## EXERCISE REQUIREMENTS:
The lines running from the one that contains "This screenshot has" to the end of the records below are what to reproduce, exactly and without pictures.

## RECORDS PROVIDED:
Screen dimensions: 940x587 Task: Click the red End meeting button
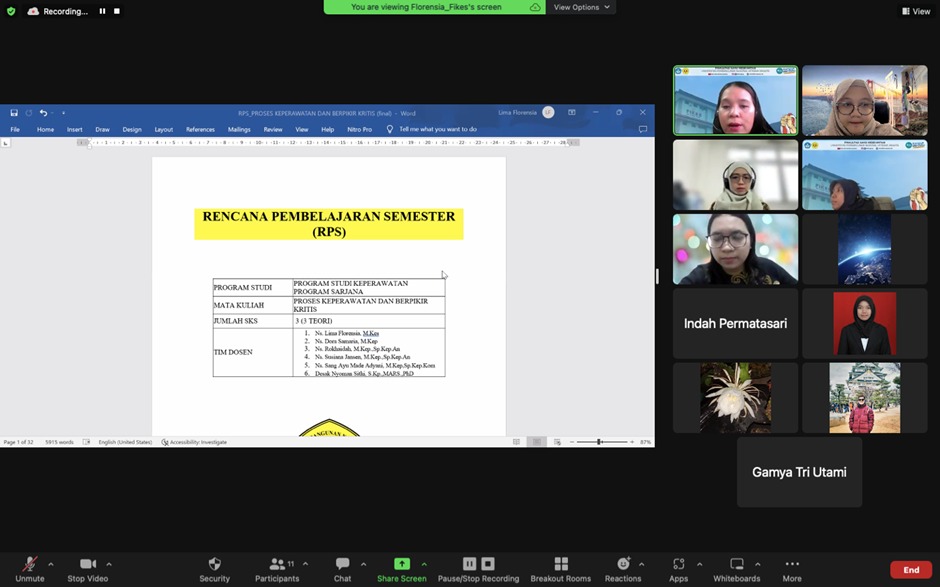(x=910, y=570)
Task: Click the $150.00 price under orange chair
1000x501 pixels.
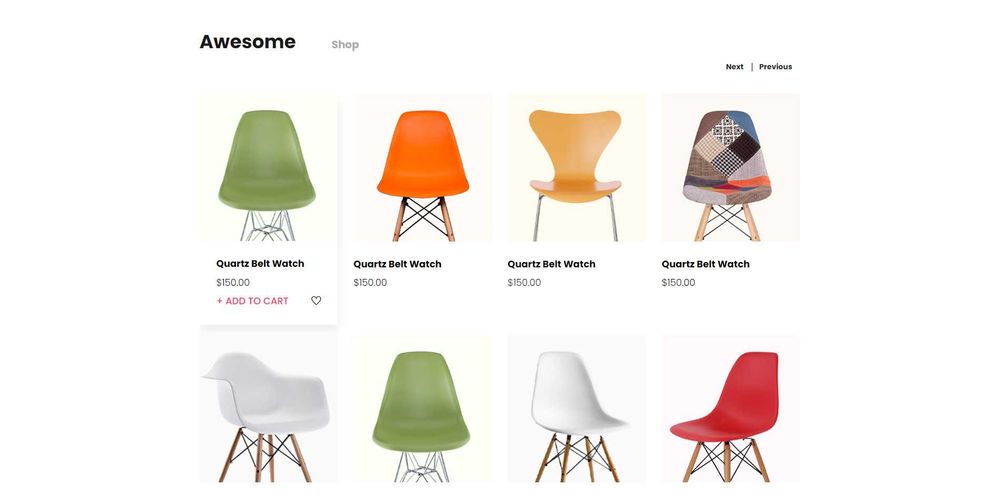Action: (x=370, y=282)
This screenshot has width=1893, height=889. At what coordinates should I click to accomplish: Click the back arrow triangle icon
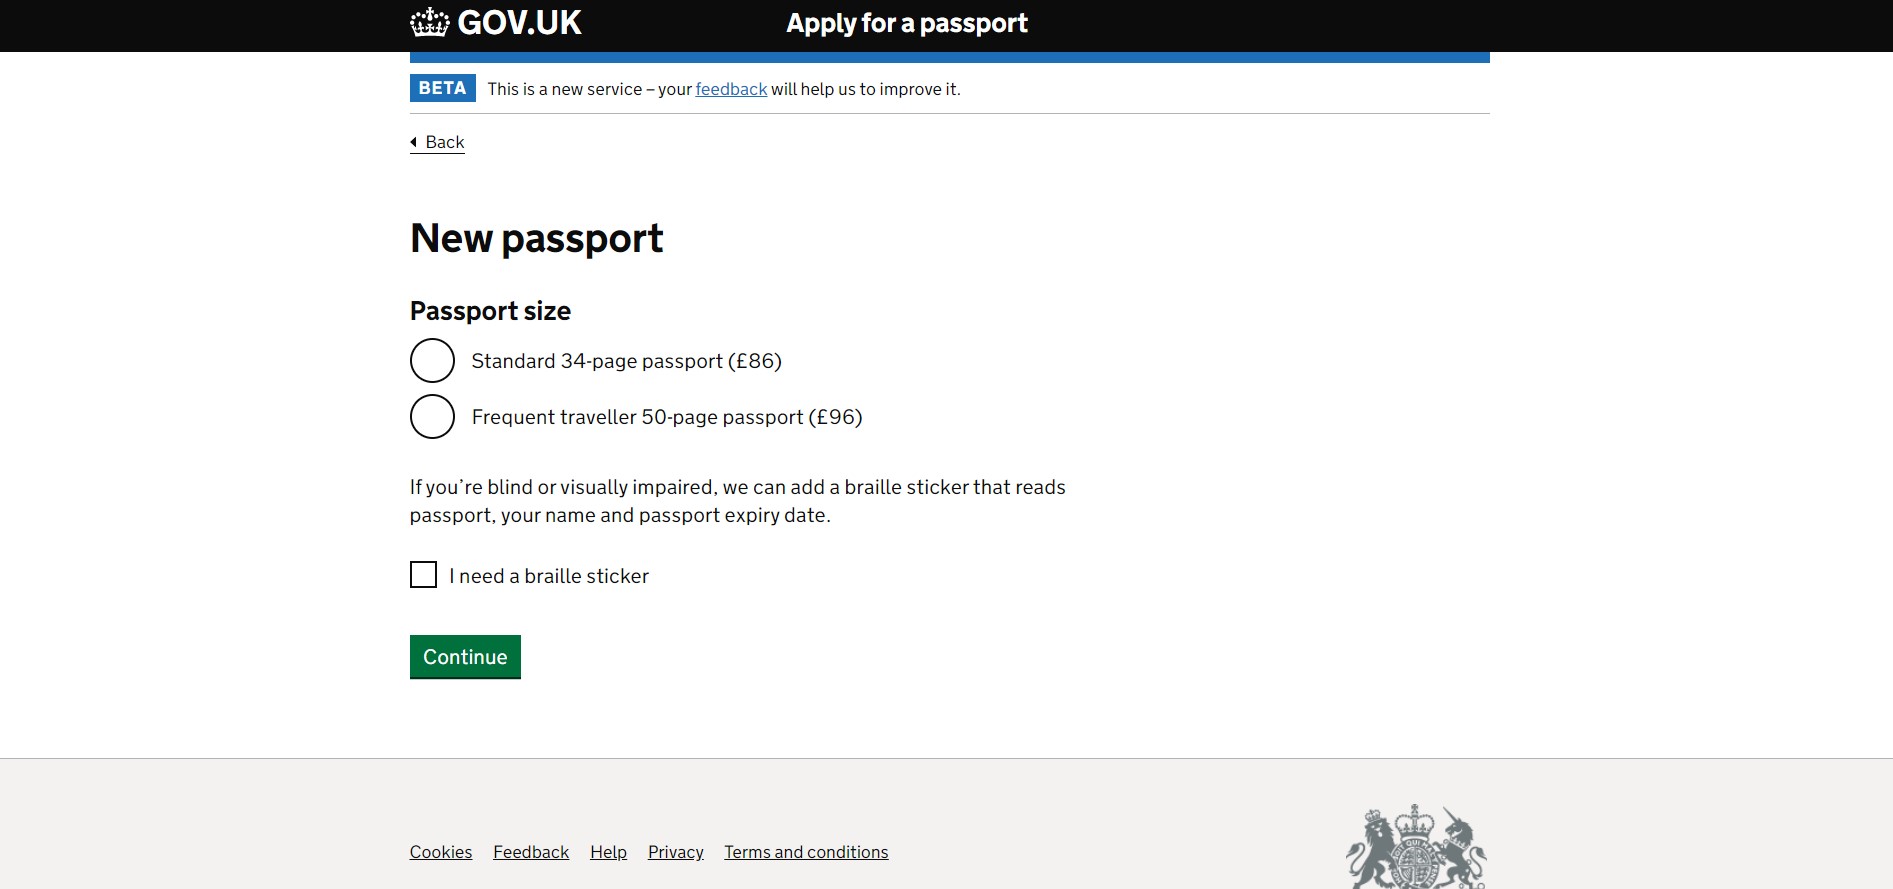(414, 142)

## OUTPUT:
This screenshot has width=1893, height=889. At what coordinates should I click to accomplish: Click the back arrow triangle icon
(414, 142)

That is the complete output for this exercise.